La sua pratica non è certo priva di talento, ma da quando esplose ai tempi di “Piccoli Omicidi Tra Amici” e “Trainspotting”, è rimasta più o meno lo stessa: quella di un pubblicitario, affascinato dall’estetica dei videoclip degli anni ottanta, e a tratti vagamente onirico. Con questo retaggio patinato, autoriale ma non troppo, Boyle è sbarcato nella terra di Bollywood assimilandone i linguaggi ancora sconosciuti al pubblico occidentale, e li ha portati con una gradevole confezione al pubblico dei grandi festival europei ed americani.
“The Millionaire” è forse il primo grande esempio di fusione tra il melodramma tipico del cinema indiano – la più grande industria di film del mondo – e l’astuzia europea, fatta qui di ammiccamenti estetici e denunce umanitarie: il risultato finale è stato confezionato con perizia ed è ovviamente piaciuto, tanto da farlo diventare uno tra i titoli più richiesti delle rassegne internazionali.

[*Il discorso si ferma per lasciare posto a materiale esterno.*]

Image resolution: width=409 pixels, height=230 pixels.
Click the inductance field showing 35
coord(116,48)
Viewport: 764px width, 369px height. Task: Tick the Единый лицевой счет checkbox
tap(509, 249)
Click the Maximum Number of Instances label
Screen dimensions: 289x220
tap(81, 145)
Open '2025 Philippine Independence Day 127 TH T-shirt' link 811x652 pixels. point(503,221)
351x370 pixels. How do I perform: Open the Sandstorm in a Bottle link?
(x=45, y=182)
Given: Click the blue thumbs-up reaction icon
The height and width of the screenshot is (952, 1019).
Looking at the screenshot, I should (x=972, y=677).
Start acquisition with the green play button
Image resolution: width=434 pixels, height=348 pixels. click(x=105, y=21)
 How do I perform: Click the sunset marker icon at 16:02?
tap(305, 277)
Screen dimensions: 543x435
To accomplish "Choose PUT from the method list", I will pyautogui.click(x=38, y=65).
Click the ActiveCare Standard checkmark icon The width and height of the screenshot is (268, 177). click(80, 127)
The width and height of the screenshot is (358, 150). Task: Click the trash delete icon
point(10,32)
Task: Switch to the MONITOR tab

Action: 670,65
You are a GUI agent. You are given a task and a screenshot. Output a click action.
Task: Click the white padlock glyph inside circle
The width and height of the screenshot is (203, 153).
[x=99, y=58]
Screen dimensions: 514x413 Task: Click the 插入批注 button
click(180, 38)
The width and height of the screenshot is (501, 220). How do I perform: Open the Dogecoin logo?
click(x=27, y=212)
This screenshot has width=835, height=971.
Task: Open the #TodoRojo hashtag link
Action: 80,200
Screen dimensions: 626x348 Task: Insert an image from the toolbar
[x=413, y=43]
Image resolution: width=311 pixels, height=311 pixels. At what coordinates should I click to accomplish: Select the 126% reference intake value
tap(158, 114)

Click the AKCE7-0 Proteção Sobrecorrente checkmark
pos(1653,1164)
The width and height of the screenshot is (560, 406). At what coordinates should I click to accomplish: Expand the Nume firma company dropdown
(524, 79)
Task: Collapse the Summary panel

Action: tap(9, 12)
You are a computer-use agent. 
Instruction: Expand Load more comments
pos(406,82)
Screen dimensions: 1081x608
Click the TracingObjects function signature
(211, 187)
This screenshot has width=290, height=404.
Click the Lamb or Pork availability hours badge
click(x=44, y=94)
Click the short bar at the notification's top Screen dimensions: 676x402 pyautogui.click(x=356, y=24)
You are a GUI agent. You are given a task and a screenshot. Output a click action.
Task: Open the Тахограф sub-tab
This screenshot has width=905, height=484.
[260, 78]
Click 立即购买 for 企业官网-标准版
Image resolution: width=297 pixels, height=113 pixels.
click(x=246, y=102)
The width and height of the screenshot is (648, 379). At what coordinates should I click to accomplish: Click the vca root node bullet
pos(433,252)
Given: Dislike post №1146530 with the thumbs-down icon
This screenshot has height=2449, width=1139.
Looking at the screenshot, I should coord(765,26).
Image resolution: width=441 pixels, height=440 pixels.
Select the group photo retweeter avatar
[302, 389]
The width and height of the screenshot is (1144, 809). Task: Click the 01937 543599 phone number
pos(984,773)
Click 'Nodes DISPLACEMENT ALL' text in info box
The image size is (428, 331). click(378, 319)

Effettivamente, i modi di fare di Boyle sono meno fastidiosi che in passato, probabilmente travolti dall’urto di una passionalità  che negli studi di Mumbai è di casa, ma che dalle nostre parti è ormai relegata (con analogo successo, ma con scarsa considerazione critica) ai serial e alle soap-operas. Davanti all’India, subcontinente dalle innumerevoli e sconfinate possibilità  poetiche – si pensi a come modificò radicalmente le prospettive di Roberto Rossellini – l’occhio di Boyle appare poco toccato e poco propenso a lasciarsi coinvolgere dallo stupore.

Forse perchè il paese che vorrebbe raccontare è cambiato, certo: non è cambiata però la volontà , del tutto accessoria e falsata, di dare testimonianza delle sue mutazioni. La tragica infanzia di Jamal – cresciuto nella più squallida baraccopoli della New York indiana – ha poco di realistico: sembra piuttosto un pretesto narrativo, solo in parte esorcizzato dall’ironia.
La forza di “The Millionaire” è infatti da ritrovare non nel suo ritratto di costume e nella sua poco convincente indignazione, quanto piuttosto nella prepotente affermazione della vitalità  di Bollywood, ancora piacevolmente ferma ai canoni drammatici di quella che un tempo poteva essere la Hollywood degli anni Trenta.

Lo sceneggiatore Simon Beaufoy – lo stesso di “Full Monty” – non è nuovo a storie simili, giocate sul riscatto di una miseria in cui le cause sociali perdono la loro forza in nome di una catarsi legata al mito del successo e della forza di volontà . Quindi, la regola è chiara, e più l’ascesa è sormontata da ostacoli all’apparenza insormontabili, più l’impresa sembra impossibile, e più il finale assume un tono liberatorio e confortante.
In questo caso, l’invadenza estetica di Boyle si attenua, cerca di resistere (o forse fa solo finta di farlo) alla fascinazione di un intreccio che nelle sue linee generali prende il pathos travolgente delle vecchie storie: il miserabile orfano che si scopre eroe, il presentatore invidioso, il ricco cattivo, il servo sciocco (il grasso, impacciato ed idiota aiutante della polizia), il fratello che fa da tramite tra i due mondi, la bella da conquistare. In “The Millionaire” queste figure tipiche di ogni rappresentazione – dagli albori del teatro ad oggi – esplodono in tutte le loro capacità , liberando un potere di affabulazione fortunatamente duro a morire.
L’occhio di Jamal che osserva, ama e desidera la sua Latika è più forte di ogni difficoltà , e dimostra ancora una volta – e sembra che ce ne sia sempre bisogno a sufficienza – quanto poco ci voglia a fare un film indimenticabile.